# [About this exercise]
In the listing below, start your output at the line with "Image resolution: width=1161" and end it after the line with "Click the pink Recommend percentage bar", copying every line exactly.

---- Material for the task

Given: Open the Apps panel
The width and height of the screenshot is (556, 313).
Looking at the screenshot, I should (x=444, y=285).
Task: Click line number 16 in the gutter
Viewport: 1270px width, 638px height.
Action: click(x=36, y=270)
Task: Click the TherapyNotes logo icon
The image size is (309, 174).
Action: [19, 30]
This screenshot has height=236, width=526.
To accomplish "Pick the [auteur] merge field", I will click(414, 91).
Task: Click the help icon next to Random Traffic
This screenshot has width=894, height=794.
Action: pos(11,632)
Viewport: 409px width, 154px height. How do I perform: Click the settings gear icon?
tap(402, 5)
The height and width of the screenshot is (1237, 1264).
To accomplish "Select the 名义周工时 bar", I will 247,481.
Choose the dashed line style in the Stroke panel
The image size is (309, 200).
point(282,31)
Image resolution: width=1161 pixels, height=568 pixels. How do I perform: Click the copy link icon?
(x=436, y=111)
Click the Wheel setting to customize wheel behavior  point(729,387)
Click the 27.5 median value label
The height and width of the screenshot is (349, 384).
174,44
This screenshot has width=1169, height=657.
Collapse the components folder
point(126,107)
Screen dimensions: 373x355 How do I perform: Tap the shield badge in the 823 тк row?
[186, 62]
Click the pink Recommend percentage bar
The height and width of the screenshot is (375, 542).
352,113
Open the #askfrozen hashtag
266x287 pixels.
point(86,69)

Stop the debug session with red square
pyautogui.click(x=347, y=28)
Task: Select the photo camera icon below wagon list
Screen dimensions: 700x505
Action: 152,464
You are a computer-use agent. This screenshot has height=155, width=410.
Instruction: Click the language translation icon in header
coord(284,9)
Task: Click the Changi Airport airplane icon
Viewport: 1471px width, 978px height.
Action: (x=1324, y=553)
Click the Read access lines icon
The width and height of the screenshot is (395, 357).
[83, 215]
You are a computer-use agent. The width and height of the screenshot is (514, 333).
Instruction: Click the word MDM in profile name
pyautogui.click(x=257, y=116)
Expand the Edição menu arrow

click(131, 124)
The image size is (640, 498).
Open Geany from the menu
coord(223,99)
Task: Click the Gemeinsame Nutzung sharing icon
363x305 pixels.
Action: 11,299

--------

# [Problem solution]
Image resolution: width=1161 pixels, height=568 pixels. How do I perform: Click the copy link icon?
(x=436, y=111)
Click the Wheel setting to customize wheel behavior  point(729,387)
Click the 27.5 median value label
The height and width of the screenshot is (349, 384).
174,44
This screenshot has width=1169, height=657.
Collapse the components folder
point(126,107)
Screen dimensions: 373x355 How do I perform: Tap the shield badge in the 823 тк row?
[186, 62]
Click the pink Recommend percentage bar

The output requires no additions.